Stem Cell Therapy for the Treatment of Hip Osteonecrosis: A 30-Year Review of Progress

Clinics in Orthopedic Surgery



Clin Orthop Surg. 2016 Mar; 8(1): 1–8.     Published online 2016 Feb 13. doi: 10.4055/cios.2016.8.1.1

Philippe Hernigou, MD, Matthieu Trousselier, MD, François Roubineau, MD, Charlie Bouthors, MD,Nathalie Chevallier, MD, Helene Rouard, MD, and Charles-Henri Flouzat-Lachaniette, MD



Avascular necrosis of the femoral head is caused by a multitude of etiologic factors and is associated with collapse with a risk of hip arthroplasty in younger populations. A focus on early disease management with the use of stem cells was proposed as early as 1985 by the senior author (PH).

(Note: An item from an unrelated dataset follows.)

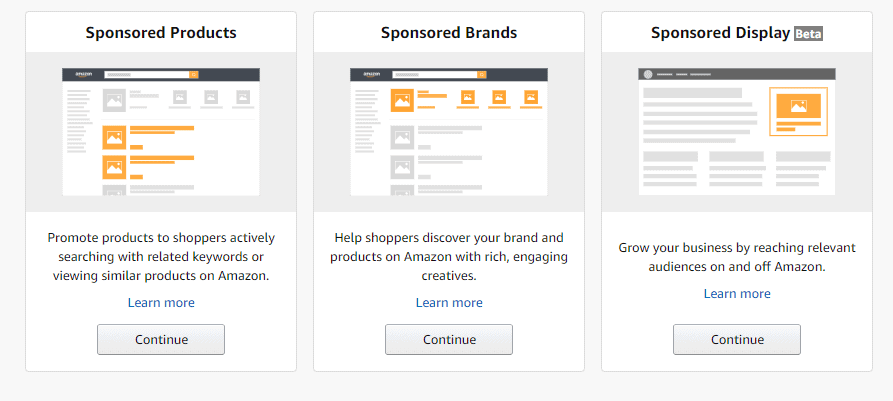Click orange search button in Sponsored Products preview
Image resolution: width=893 pixels, height=401 pixels.
click(194, 75)
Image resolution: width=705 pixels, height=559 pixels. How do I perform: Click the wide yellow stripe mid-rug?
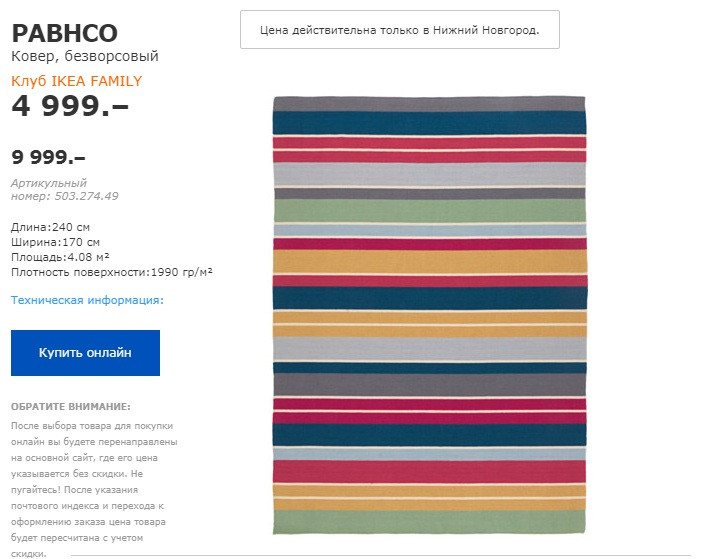point(429,261)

We undertook a systematic review of the medical literature to examine the progress in cell therapy during the last 30 years for the treatment of early stage osteonecrosis.



In future research, several questions will need to be addressed. For example, is the differentiation potential of MSCs from different sources (bone marrow, fat, and periosteum) the same? Are their functional abilities after repeated culture the same? How different are bones formed by implanted MSCs from normal bones in terms of histology and biomechanics? In addition, the risk of forming cancer at the implanted site should be evaluated. Hernigou and colleagues46,47) found that patients treated with cell therapy do not have a greater incidence of cancer than the rest of the population. They analyzed the occurrence of cancers by follow-up, cell number, sites of cancer, age, gender, and the pathology that was treated, and found that the risk of cancer was not increased in patients with longer follow-ups or in patients who had received a higher number of MSCs. However, this study was performed with autologous MSCs from bone marrow; there are no reports of implantation with allogenic MSCs or expanded MSCs with long-term follow-up.